California Panel Denies Parole Again for Robert Kennedy Assassin
Lawyer for Sirhan Sirhan has accused the panel of bending to the will of California’s governor, who opposes his parole
In a decision made on Wednesday, the two-person California panel denied parole once again for Sirhan Sirhan, the man convicted of assassinating US Senator Robert Kennedy in 1968. Sirhan has been serving a life sentence for more than five decades, and this is his sixteenth unsuccessful attempt at parole.
The parole board panel cited Sirhan’s failure to understand the “magnitude” of his crime and the “callousness” of his actions as reasons for the denial. The committee also noted that he had not completed the required anger management courses, making him a potential danger to society.
In a statement, the Robert Kennedy family expressed relief that the panel had denied Sirhan’s release. The family’s attorney stated that Sirhan’s lack of remorse and unwillingness to take responsibility for his actions made it clear that he threatened society. The family also expressed gratitude for the panel’s decision, which they believe brings some measure of justice and closure to the tragedy that has haunted them for over fifty years.
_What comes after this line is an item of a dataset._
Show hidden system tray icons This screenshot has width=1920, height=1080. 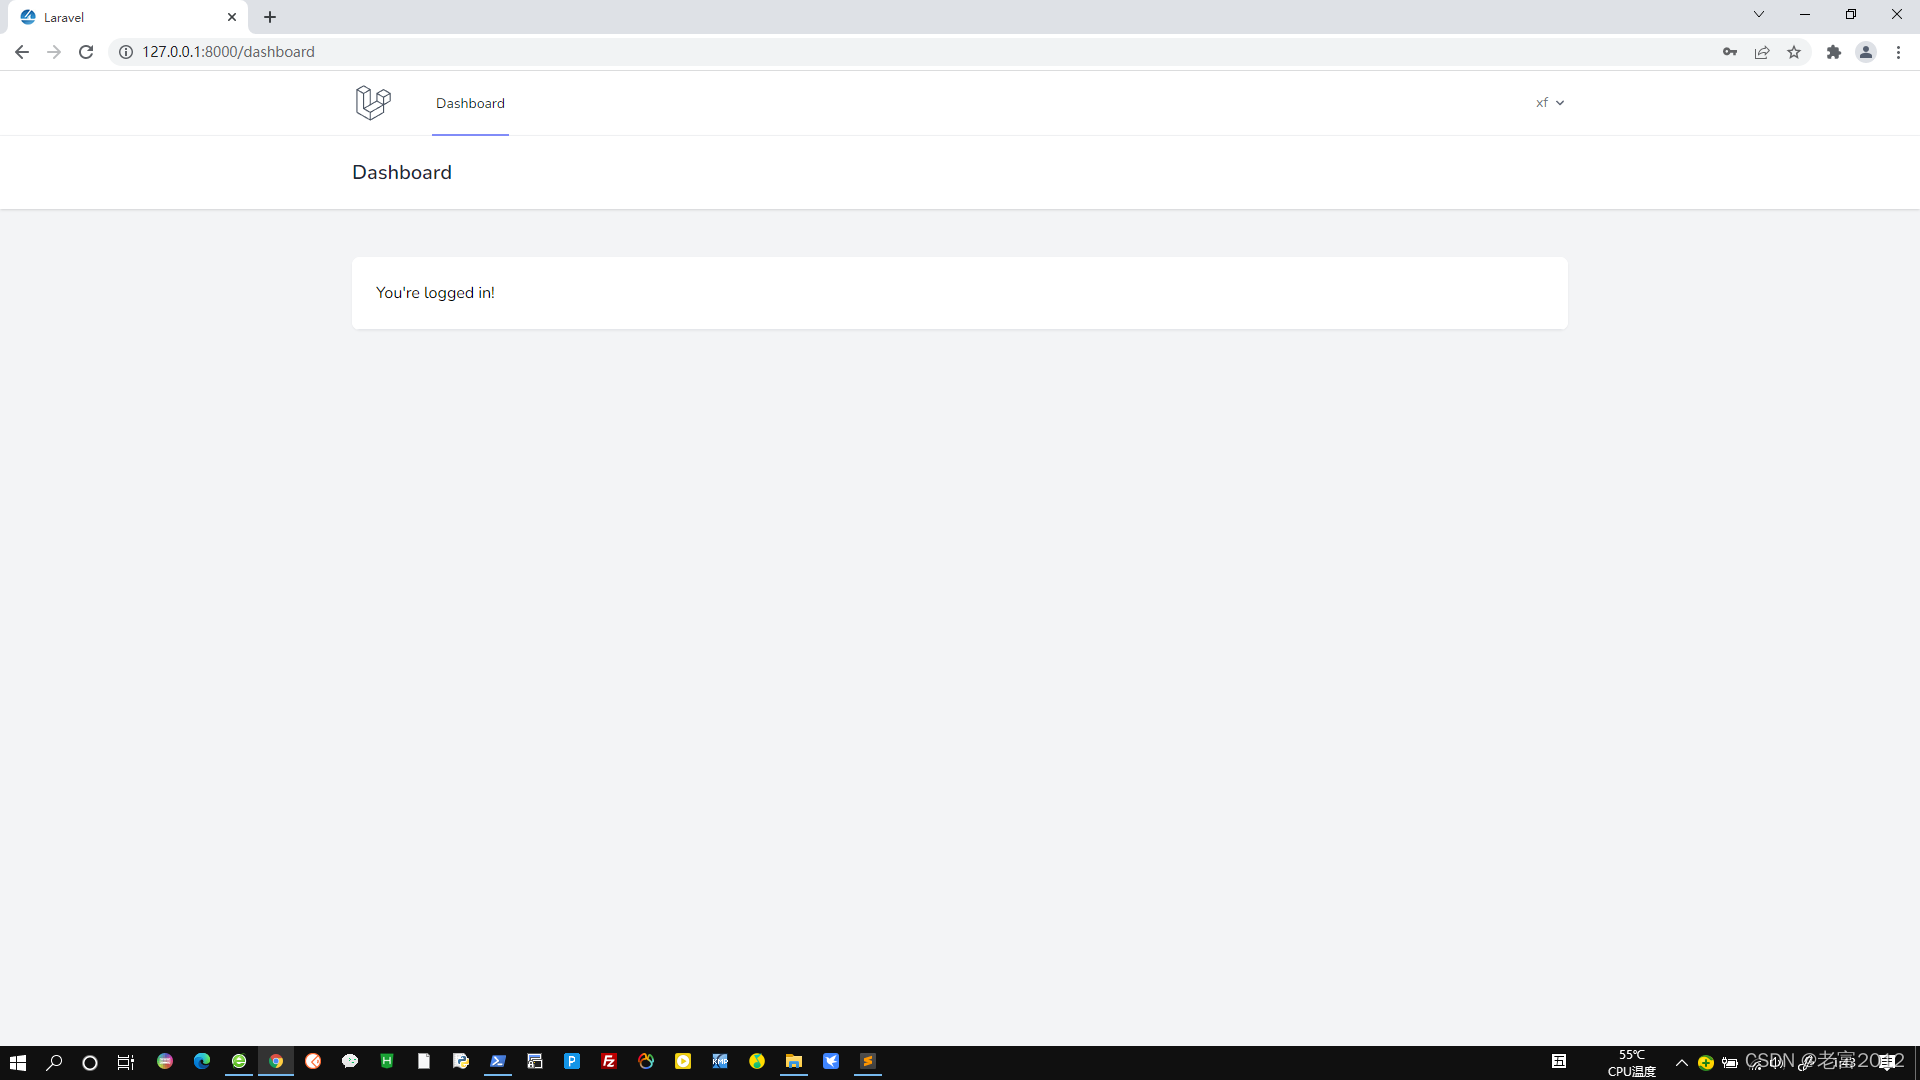(1682, 1063)
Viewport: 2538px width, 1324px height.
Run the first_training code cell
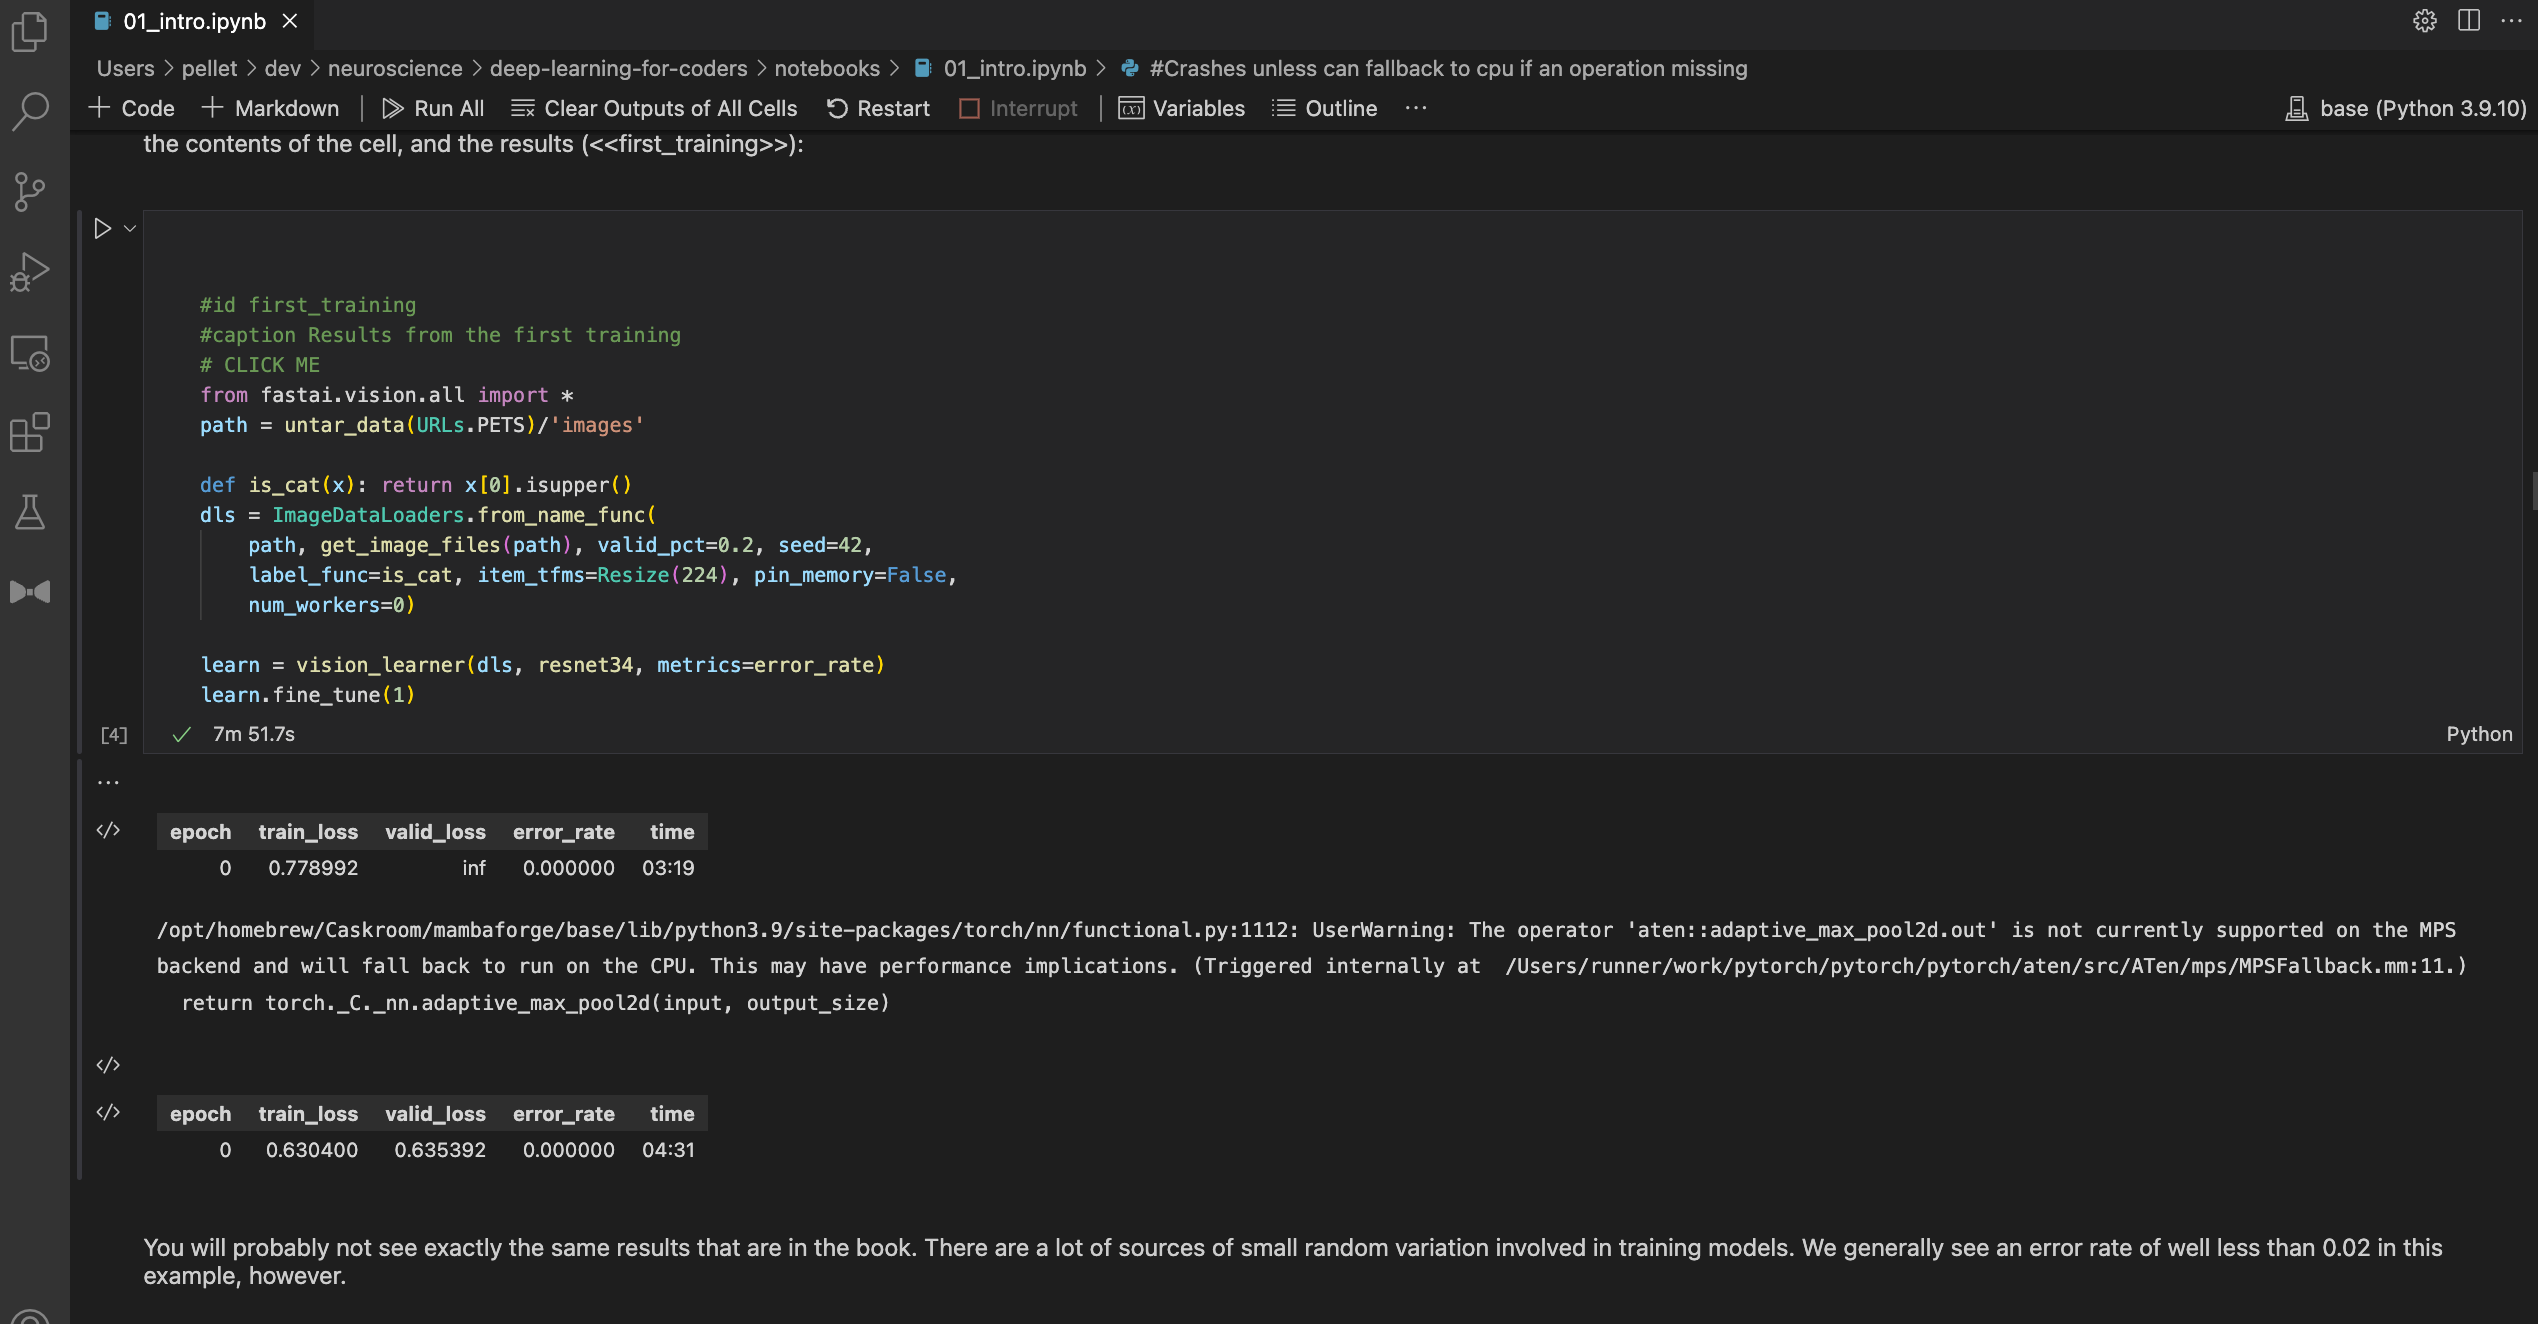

During the hearing, Sirhan continued to assert his innocence and claimed that he had been brainwashed and hypnotized into committing the crime. However, his claims were dismissed by the panel, which found them unsupported by evidence. The board also noted that Sirhan had made similar claims during previous parole hearings and that his lack of accountability for his actions was concerning.
Assassination of Robert Kennedy
The assassination of Robert Kennedy, a beloved political figure and brother of former President John F. Kennedy, was a tragic event that shook the nation. Kennedy was shot while campaigning for the Democratic presidential nomination in Los Angeles and died the following day. Sirhan was apprehended at the scene and later convicted of murder.
The decision by the California parole board panel has sparked debate among legal experts and activists regarding the fairness of the parole system and the appropriate punishment for serious crimes. Some argue that after serving such a lengthy sentence, Sirhan should be allowed to demonstrate that he has been rehabilitated and is no longer a threat to society. Others believe that the severity of the crime and the harm it caused to the Kennedy family and the nation justify denying Sirhan’s release.
Despite the decision, Sirhan’s lawyers have vowed to continue to fight for his release, stating that they will explore all available legal options. It remains to be seen whether Sirhan will be granted another parole hearing.